Real Example: A layered terrain material with 8 texture layers, height blending, wetness, and detail normals can easily hit 600+ instructions. On a landscape covering most of the screen, this becomes the dominant GPU cost—potentially 3-5ms on current-gen consoles.
When This Is Acceptable
- Hero materials: Character faces, key props, or signature assets where visual quality justifies the cost
- Small screen coverage: Materials that only appear on small objects or limited screen area
- LOD fallback exists: High-detail material at LOD0 with simpler versions at distance
- Already profiled: You’ve verified GPU performance on target hardware and have headroom
The Problem
Problematic Pattern
Complex material graphs accumulate instructions
- Layered blending with multiple height samples
- Runtime branching that compiles both paths
- Expensive math nodes like Fresnel, Noise, and procedural patterns
Each node in the material graph compiles to shader instructions. Layered effects, complex math, and multiple texture samples add up quickly.
M_TerrainMaster
├── Layer Blend (8 layers) → 80+ instructions
├── Height Blend per layer → 120+ instructions
├── Detail Normal per layer → 60+ instructions
├── Wetness calculation → 40+ instructions
├── Distance-based tiling → 30+ instructions
└── Macro variation → 50+ instructions
─────────────────
Total: 380+ instructions
The shader compiler shows you instruction counts in the Material Editor stats panel. When this number exceeds your budget, the material becomes a performance risk.
The Fix
Option 1: Use Material Instances with Static Switches (Recommended)
Move optional features behind static switch parameters, then create instances with only needed features enabled:
Parent Material:
Use Wetness? [Static Switch] → Wetness logic
Use Detail Normal? [Static Switch] → Detail sampling
Use Macro Variation? [Static Switch] → Macro logic
Instances:
MI_Terrain_Full- All features (hero areas)MI_Terrain_Simple- No wetness/macro (background)MI_Terrain_Distant- No detail normal (LOD)

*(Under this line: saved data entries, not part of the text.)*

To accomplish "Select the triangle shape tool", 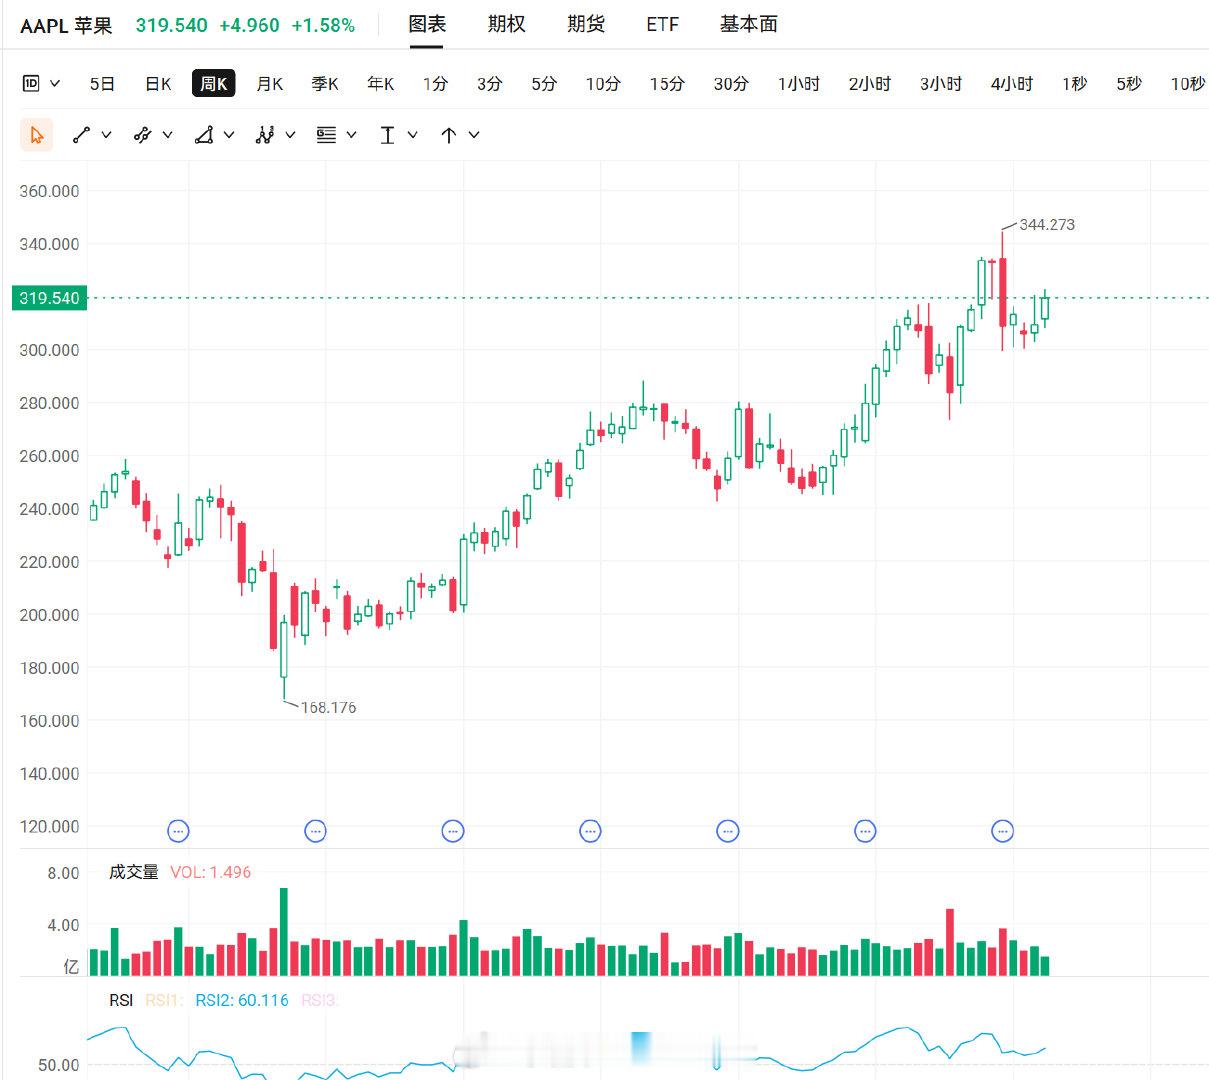I will [x=204, y=135].
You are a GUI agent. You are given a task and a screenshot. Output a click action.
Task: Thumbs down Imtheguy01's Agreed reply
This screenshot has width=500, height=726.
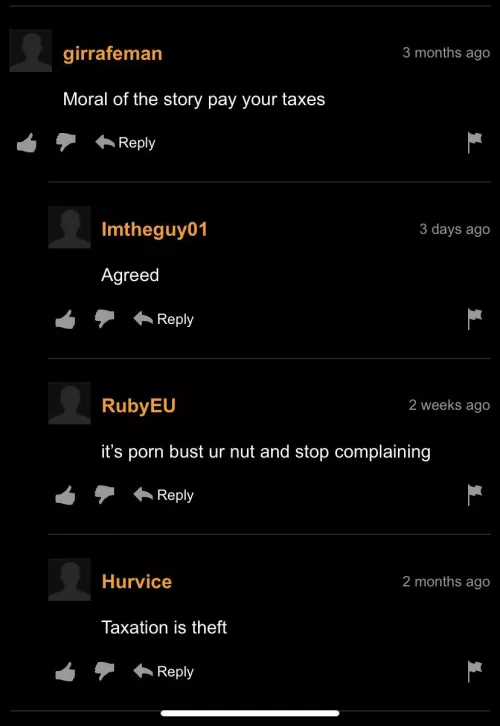[104, 319]

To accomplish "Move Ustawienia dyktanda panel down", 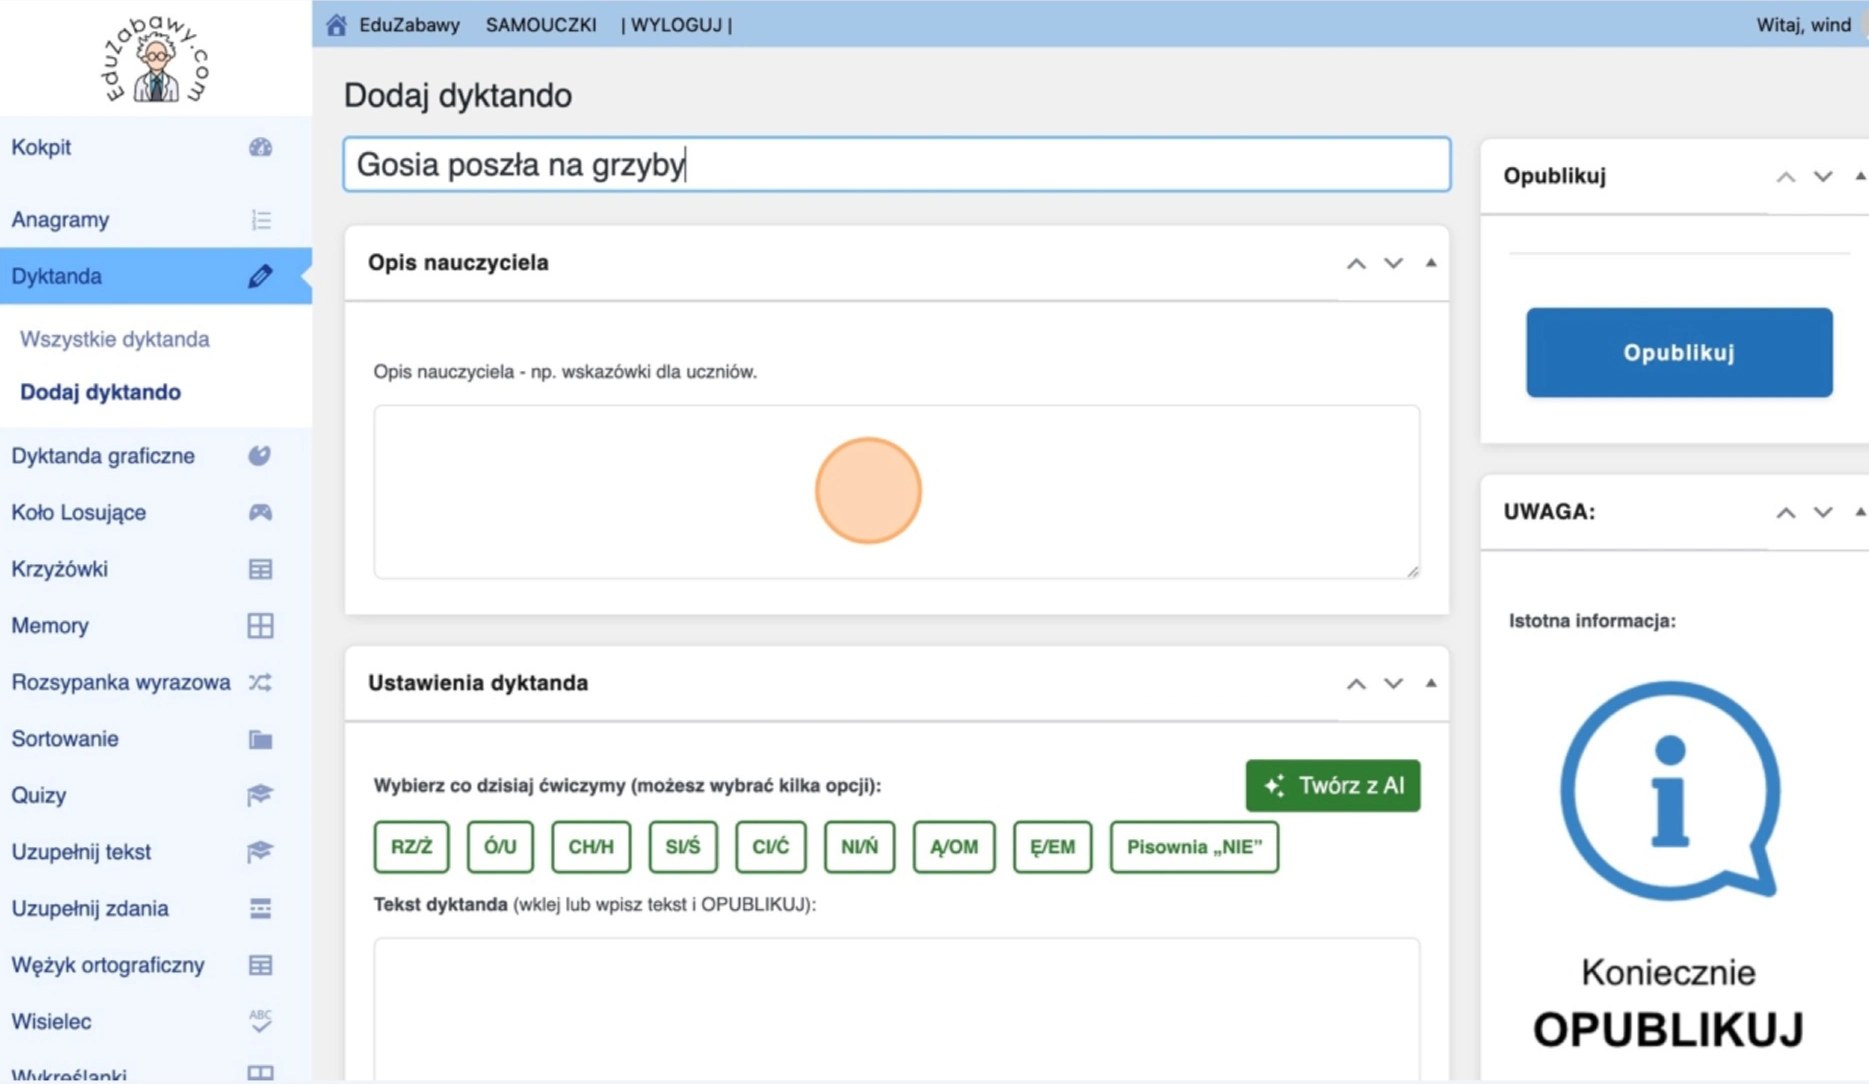I will tap(1393, 684).
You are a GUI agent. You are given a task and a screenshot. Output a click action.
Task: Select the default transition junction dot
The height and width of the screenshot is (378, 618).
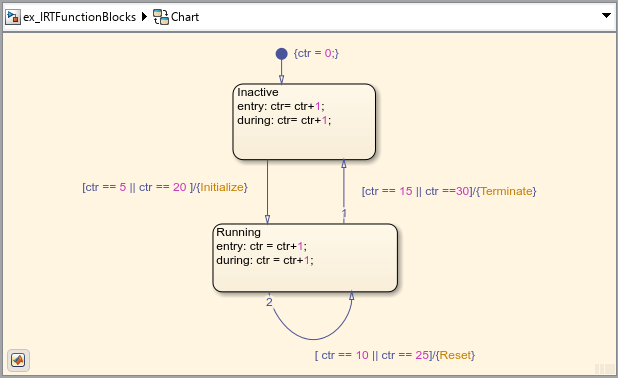tap(281, 54)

Static switches compile out unused paths entirely, reducing instructions in the final shader.
Option 2: Simplify Layer Blending
Replace height-blend with simple lerps where the quality difference isn’t visible:
Before (expensive):
HeightLerp(Layer1, Layer2, HeightMap, Blend, Contrast)
After (cheap):
Lerp(Layer1, Layer2, BlendMask)
Height blending adds 15-20 instructions per layer transition. Simple lerps cost 1-2 instructions.
Option 3: Reduce Texture Samples
Combine related data into fewer textures:
- Pack Roughness, Metallic, AO into RGB channels of one texture
- Use Packed ORM textures instead of separate maps
- Share textures between similar materials via Material Layers
Each texture sample costs 4-8 instructions plus memory bandwidth.
Option 4: Create LOD Materials
Use simpler materials at distance where detail isn’t visible:
- Create a “Simple” material variant without expensive features
- In the mesh’s LOD settings, assign the simple material to LOD1+
- Or use Material Quality switches to reduce complexity on lower quality settings
Option 5: Move to Material Layers
For complex materials, Material Layers let you:
- Share common logic (saves compilation time)
- Swap layers per-instance
- Reduce redundant instructions across materials
Configuration
Threshold: Maximum shader instruction count (default: 350)
To adjust in Project Settings:
Blueprint Health Analyzer → Rule Thresholds → MAT-INST-001 → 500.0
Higher thresholds are appropriate for PC-only projects. Lower thresholds (200-250) are recommended for mobile or VR.
How to Check Instruction Count
- Open the material in the Material Editor
- Look at the Stats panel (Window → Stats if not visible)
- Find “Pixel Shader Instructions” for the base pass
- Note: Different shader permutations may have different counts
The analyzer uses a representative instruction count that accounts for common material configurations.